Arctic ice caps are shrinking at a drastic rate, and in a few years there will be no ice in the Arctic during the summer months. Some people do not realize just how concerning this is, as many animals that live in these areas rely on the ice for hunting grounds during the summer. What’s more is coastlines will flood, disrupting many people's lives.

 

Physicist Steven Desch has come up with a revolutionary solution. He and a team of colleagues from Arizona State University want to replenish the region’s shrinking sea ice… by building 10 million wind-powered pumps over the Arctic ice cap. In winter, these would be used to pump water to the surface of the ice where it would freeze, thickening the cap.

 

These pumps could add an extra layer of sea ice to the ever shrinking 2-3 metres it currently has. Thicker ice means longer lasting ice. The only problem?
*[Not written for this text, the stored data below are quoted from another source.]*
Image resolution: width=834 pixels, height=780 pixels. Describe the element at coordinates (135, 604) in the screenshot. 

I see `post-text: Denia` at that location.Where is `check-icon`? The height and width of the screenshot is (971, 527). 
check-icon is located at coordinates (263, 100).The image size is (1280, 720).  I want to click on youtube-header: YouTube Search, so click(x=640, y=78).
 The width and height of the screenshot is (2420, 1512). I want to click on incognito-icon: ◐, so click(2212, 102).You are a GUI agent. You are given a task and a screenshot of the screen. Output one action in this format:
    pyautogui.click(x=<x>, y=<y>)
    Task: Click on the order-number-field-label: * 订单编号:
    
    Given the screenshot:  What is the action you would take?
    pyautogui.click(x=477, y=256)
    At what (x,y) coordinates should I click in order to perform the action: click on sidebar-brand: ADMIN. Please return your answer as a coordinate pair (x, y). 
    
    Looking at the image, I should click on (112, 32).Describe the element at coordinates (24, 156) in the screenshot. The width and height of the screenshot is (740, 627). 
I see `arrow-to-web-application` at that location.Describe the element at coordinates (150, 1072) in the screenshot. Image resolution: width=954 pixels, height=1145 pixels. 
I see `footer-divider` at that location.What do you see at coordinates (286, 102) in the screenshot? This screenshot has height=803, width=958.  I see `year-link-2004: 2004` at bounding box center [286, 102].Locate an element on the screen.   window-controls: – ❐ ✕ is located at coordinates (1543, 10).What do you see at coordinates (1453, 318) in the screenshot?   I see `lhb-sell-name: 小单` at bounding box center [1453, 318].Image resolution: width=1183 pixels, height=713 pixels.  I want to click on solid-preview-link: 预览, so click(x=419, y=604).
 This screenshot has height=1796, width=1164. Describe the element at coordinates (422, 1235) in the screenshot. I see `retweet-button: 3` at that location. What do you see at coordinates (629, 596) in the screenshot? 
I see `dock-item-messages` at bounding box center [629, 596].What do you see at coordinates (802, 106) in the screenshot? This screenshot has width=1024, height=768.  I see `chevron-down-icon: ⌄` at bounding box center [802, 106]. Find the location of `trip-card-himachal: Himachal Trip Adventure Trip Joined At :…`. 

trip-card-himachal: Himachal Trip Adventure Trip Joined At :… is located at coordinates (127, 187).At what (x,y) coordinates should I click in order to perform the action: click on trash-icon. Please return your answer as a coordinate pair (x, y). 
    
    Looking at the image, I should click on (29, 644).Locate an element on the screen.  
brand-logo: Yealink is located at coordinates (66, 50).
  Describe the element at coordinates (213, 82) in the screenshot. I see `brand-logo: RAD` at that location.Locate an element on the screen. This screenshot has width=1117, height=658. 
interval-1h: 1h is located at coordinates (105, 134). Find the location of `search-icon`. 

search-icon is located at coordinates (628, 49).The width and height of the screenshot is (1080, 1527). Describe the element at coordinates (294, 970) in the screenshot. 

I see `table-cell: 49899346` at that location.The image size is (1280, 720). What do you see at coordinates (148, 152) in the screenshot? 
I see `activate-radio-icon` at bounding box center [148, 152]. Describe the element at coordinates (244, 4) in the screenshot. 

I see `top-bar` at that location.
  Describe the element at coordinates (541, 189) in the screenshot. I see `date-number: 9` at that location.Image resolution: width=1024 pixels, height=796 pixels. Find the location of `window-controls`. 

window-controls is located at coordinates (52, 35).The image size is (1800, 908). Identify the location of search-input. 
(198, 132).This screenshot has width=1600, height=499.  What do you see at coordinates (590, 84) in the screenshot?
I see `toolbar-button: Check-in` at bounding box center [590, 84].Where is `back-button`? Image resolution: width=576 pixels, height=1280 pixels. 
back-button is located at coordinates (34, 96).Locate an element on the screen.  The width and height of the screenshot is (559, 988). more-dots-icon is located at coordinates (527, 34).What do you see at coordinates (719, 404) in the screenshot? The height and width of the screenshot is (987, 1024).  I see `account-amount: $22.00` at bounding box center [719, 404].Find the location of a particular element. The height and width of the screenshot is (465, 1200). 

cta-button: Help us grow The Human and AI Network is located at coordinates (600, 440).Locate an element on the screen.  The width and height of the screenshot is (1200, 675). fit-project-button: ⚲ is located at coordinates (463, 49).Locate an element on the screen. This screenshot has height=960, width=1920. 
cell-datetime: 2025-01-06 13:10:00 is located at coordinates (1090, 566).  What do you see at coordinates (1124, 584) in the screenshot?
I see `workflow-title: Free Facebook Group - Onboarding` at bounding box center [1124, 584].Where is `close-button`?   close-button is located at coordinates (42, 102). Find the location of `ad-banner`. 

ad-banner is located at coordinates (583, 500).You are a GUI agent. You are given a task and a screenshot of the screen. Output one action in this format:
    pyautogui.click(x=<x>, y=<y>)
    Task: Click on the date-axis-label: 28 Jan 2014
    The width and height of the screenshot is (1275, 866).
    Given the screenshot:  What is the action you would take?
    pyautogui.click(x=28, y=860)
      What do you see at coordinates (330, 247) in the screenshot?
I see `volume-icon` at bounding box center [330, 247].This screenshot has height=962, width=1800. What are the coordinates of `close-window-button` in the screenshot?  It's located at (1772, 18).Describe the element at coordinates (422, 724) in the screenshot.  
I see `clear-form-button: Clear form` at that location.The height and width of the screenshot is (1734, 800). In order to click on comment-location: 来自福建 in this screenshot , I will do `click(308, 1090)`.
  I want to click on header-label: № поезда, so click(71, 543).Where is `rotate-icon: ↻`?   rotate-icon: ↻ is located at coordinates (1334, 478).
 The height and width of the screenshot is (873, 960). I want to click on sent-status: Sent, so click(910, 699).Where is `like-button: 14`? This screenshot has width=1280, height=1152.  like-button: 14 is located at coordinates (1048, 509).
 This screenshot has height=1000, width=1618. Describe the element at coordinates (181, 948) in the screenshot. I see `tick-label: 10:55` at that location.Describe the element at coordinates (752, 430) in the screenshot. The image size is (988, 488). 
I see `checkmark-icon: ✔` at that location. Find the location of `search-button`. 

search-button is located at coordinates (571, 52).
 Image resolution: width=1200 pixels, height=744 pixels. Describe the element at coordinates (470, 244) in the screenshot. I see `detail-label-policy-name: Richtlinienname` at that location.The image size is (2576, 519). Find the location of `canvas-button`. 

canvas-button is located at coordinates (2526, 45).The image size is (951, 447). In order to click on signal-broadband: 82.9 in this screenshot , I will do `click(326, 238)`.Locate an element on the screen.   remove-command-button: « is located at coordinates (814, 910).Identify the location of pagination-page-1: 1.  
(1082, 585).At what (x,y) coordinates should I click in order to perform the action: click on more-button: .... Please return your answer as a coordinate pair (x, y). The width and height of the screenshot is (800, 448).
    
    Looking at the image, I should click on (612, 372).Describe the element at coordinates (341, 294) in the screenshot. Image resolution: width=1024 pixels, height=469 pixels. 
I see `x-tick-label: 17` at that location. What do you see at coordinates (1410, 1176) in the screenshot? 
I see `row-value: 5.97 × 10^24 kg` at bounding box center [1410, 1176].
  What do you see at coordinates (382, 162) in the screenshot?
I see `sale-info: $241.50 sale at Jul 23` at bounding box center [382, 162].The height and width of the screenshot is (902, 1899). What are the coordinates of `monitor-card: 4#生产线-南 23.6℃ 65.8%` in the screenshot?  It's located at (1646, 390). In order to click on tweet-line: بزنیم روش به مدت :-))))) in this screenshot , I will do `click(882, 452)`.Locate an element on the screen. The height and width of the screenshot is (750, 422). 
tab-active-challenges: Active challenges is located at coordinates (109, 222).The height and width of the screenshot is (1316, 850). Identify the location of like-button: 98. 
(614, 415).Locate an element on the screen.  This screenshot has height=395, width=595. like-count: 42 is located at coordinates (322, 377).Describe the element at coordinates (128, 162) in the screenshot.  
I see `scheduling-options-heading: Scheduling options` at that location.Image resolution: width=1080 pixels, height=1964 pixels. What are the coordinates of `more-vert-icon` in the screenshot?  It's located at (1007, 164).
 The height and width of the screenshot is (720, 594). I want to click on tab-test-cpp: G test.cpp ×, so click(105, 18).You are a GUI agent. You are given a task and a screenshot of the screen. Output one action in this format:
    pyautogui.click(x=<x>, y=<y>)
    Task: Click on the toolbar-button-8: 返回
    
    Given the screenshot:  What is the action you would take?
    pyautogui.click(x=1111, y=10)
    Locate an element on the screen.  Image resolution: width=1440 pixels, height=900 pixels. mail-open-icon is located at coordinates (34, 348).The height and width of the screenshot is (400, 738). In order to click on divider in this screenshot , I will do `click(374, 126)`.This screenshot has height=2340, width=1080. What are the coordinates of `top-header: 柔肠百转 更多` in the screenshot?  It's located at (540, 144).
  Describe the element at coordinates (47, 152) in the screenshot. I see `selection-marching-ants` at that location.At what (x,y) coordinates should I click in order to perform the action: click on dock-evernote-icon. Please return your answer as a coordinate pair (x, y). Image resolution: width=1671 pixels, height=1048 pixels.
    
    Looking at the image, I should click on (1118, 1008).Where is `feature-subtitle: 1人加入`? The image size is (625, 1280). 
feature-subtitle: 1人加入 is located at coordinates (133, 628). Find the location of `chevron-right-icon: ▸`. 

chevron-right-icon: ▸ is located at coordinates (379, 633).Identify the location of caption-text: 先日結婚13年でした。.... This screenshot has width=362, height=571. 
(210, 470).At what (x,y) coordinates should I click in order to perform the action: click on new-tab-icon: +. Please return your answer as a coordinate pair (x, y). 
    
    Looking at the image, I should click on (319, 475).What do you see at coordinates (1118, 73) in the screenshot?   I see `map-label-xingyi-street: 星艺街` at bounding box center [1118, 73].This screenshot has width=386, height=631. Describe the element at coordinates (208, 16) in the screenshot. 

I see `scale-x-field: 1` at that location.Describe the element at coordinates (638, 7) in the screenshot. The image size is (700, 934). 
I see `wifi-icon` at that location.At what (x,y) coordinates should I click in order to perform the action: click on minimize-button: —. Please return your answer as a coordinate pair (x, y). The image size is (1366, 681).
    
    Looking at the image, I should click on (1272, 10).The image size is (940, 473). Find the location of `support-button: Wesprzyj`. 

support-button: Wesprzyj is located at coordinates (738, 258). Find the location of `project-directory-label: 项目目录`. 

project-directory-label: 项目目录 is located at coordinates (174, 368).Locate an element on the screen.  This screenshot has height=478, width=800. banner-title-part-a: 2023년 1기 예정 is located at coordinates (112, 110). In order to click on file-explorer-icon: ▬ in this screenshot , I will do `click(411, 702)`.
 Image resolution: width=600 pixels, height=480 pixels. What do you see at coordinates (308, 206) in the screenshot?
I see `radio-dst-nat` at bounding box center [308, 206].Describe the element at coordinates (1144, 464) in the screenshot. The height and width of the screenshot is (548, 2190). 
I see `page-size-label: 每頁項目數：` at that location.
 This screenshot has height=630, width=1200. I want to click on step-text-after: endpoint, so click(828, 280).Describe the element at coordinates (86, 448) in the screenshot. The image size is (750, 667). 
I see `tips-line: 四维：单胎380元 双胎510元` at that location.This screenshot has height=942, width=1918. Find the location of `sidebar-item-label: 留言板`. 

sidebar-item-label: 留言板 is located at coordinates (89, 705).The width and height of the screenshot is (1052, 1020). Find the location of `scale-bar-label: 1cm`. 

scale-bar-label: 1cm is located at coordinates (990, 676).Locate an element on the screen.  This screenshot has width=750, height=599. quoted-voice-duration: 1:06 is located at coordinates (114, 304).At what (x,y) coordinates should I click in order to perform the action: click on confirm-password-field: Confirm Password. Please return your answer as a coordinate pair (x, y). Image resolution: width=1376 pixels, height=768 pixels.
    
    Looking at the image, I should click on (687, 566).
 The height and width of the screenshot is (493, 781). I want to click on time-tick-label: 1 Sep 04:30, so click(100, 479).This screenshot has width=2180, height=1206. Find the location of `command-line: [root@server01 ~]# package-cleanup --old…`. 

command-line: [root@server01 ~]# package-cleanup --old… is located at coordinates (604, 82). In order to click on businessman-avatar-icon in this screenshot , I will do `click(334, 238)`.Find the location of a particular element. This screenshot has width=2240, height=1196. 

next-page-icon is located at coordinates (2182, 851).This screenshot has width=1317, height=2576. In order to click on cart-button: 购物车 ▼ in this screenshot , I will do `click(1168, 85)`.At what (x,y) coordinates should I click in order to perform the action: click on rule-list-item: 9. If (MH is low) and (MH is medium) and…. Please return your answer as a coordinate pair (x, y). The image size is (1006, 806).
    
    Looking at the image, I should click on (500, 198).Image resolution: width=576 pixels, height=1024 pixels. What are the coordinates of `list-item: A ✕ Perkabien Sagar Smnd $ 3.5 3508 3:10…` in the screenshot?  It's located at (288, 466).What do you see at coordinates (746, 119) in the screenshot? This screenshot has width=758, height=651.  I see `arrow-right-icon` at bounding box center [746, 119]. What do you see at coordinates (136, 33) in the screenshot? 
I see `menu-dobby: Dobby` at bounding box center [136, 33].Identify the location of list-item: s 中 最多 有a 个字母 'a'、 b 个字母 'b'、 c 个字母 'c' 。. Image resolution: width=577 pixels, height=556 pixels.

The price tag is: $500 billion dollars.

 

While expensive, these sorts of solutions have become increasingly more plausible as countries such as the U.S begin to back out of climate change agreements. Scientists say that it the Arctic is now warming twice as fast as their climate models predicted. Some even argue that the 2015 Paris agreement to limit global warming will be insufficient to prevent the region’s sea ice disappearing completely during summer months, possibly by 2030.

 

“Our only strategy at present seems to be to tell people to stop burning fossil fuels,” says Desch. “It’s a good idea but it is going to need a lot more than that to stop the Arctic’s sea ice from disappearing.”

 

The fact that these dramatic measures are being considered is proof of how concerned professionals have become about arctic biodiversity. For example, young Arctic cod live under the sea ice, polar bears need to hunt on sea ice, and seals give birth on it. It is unknown what will happen when they disappear, and at this rate, they will. The environment is changing much too quickly for them to adapt.

 

The Arctic animals are not the only ones affected. With less ice to reflect solar radiation back into space, the dark ocean waters will absorb the energy and heat up even farther.

 

The colder the Arctic, the more difference there is between the temperature of the poles and the equator. As the difference decreases the polar vortexes (winds that blow between the poles) are affected. Normally this keeps the cold air situated at the extreme north and south of the planet but as the Arctic warms more and more cold air is making its way farther to the equator.

 

Record events have happened this past year alone. Winter in Europe has been the coldest on average in 100 years.

 

Reducing carbon emissions is no longer a solution. It only delays what has been set into motion decades ago. The real solution is the complete eradication of all greenhouse gases, which is not an option for many countries.


As the saying goes “desperate times call for desperate measures”, and it is in these times scientists, the most knowledgeable, are calling for help and putting forth radical ideas in an attempt to save the Earth from its inhabitants.